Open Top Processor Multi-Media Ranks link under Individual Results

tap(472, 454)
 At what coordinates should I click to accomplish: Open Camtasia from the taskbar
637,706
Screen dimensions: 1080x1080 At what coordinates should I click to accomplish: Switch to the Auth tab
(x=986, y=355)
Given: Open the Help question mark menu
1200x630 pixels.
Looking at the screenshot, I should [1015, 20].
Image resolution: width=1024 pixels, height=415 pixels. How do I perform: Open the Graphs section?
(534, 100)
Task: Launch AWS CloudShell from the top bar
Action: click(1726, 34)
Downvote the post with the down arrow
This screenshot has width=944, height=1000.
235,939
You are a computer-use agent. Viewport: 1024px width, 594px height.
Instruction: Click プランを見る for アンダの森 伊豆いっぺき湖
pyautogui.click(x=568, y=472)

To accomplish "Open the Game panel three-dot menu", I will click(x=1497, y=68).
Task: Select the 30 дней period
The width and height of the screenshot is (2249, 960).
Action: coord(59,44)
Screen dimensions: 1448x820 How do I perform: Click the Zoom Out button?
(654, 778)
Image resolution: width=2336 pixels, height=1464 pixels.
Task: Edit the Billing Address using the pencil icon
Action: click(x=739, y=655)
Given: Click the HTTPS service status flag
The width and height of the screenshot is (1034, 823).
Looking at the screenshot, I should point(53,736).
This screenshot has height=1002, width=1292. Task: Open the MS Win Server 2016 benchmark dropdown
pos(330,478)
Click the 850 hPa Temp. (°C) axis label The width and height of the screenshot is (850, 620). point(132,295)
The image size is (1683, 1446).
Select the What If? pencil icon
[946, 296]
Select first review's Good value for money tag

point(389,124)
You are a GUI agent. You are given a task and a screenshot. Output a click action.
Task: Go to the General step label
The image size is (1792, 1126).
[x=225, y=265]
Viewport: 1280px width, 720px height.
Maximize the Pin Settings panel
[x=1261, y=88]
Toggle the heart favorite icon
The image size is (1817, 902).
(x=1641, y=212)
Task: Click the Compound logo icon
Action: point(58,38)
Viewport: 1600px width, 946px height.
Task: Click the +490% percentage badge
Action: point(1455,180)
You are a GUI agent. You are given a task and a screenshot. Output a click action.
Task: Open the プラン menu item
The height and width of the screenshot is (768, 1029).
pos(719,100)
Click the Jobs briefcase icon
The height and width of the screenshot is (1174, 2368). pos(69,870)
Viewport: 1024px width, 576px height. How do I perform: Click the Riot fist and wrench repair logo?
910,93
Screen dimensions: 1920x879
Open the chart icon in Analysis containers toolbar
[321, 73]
----
== EXERCISE REQUIREMENTS ==
How many lines in the items above contain the string "Viewport"? Reply with the number only.

== REPLY TO THE EXERCISE ==
4